Licence Appeal Tribunal File Number: 24-010949/AABS
In the matter of an application pursuant to subsection 280(2) of the Insurance Act, RSO 1990, c I.8, in relation to statutory accident benefits.
Between:
Franchesca Abe
Applicant
and
Belair Insurance Company Inc.
Respondent
DECISION
ADJUDICATOR:
Jeff Chatterton
APPEARANCES:
For the Applicant:
Haider Bahadur, Counsel
For the Respondent:
Navjot Banipal, Counsel
HEARD: In Writing
OVERVIEW
1Franchesca Abe, the applicant, was involved in an automobile accident on July 24, 2020, and sought benefits pursuant to the Statutory Accident Benefits Schedule - Effective September 1, 2010 (including amendments effective June 1, 2016) (the “Schedule”). The applicant was denied benefits by the respondent, Belair Insurance Company Inc., and applied to the Licence Appeal Tribunal - Automobile Accident Benefits Service (the “Tribunal”) for resolution of the dispute.
PRELIMINARY ISSUE
2Is the applicant barred from proceeding to a hearing for the following benefit: Issue (ii) below, because the applicant failed to dispute their denial within the 2-year limitation period?
SUBSTANTIVE ISSUES
3The substantive issues in dispute are:
i. Are the applicant’s injuries predominantly minor in nature as defined in the s. 3 of the Schedule and therefore subject to treatment within the $3,500.00 limit and in the Minor Injury Guideline (“MIG”)?
ii. Is the applicant entitled to $5,173.79 for psychological services, proposed by Sarvin Sabet Psychological Services in an OCF-18 dated August 17, 2022?

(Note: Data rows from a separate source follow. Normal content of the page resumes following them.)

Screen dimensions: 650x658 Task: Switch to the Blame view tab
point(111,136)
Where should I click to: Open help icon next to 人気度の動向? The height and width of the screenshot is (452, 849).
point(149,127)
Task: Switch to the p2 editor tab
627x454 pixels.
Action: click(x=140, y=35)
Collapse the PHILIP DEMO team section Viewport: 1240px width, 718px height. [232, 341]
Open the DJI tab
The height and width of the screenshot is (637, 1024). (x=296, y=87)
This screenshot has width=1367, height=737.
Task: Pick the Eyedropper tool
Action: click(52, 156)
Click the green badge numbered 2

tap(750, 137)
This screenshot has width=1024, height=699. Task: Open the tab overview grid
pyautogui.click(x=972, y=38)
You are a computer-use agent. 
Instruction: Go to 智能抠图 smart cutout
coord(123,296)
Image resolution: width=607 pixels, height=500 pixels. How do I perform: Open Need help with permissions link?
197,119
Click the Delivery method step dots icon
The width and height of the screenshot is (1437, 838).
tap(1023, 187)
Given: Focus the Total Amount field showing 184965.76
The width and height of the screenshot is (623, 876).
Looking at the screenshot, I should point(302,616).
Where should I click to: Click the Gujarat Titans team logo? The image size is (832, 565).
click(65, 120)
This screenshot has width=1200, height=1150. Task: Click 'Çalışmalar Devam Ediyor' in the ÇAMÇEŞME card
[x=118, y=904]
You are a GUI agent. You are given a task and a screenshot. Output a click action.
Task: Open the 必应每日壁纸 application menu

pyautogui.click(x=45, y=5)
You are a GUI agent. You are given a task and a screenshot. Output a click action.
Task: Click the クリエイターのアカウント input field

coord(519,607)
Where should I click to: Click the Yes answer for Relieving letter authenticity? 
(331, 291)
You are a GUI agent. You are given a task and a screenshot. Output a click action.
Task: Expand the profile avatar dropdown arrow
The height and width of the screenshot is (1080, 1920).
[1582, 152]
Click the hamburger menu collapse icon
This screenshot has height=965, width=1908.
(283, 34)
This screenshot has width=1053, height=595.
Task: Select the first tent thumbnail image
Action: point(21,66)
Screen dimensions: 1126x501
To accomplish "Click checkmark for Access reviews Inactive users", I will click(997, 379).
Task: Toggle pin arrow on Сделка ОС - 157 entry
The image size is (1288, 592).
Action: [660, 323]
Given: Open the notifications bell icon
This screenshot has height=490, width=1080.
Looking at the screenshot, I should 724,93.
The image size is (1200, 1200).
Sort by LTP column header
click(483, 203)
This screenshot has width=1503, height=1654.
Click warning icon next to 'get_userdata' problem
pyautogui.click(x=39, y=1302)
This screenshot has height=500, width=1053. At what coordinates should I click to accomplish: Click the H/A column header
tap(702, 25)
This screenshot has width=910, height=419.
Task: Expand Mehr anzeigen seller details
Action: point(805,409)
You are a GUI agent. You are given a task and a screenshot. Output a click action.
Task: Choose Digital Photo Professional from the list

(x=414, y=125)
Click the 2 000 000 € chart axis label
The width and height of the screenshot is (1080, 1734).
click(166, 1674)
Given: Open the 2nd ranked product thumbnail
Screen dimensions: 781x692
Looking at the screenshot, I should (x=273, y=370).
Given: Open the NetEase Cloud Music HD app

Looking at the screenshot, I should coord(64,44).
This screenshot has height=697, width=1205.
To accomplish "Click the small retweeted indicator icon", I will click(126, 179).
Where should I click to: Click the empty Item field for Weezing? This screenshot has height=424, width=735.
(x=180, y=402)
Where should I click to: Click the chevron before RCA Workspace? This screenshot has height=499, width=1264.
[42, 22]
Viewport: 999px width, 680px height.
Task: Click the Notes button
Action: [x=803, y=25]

i. Is the applicant entitled to interest on any overdue payments?
RESULT
4The applicant is not barred from proceeding to a hearing because she failed to dispute a denial within the two-year limitation period;
5The applicant is held to the Minor Injury Guideline;
6The applicant is not entitled to the treatment plan in dispute.
7Interest is not payable.
PROCEDURAL ISSUES
8The respondent dedicated considerable space in their written submission to raising the issue of a late submission from the applicant, arguing that because the applicant’s written submission was late, it should be dismissed. The respondent argued that the deadline to submit the applicant’s submission was July 30, 2025.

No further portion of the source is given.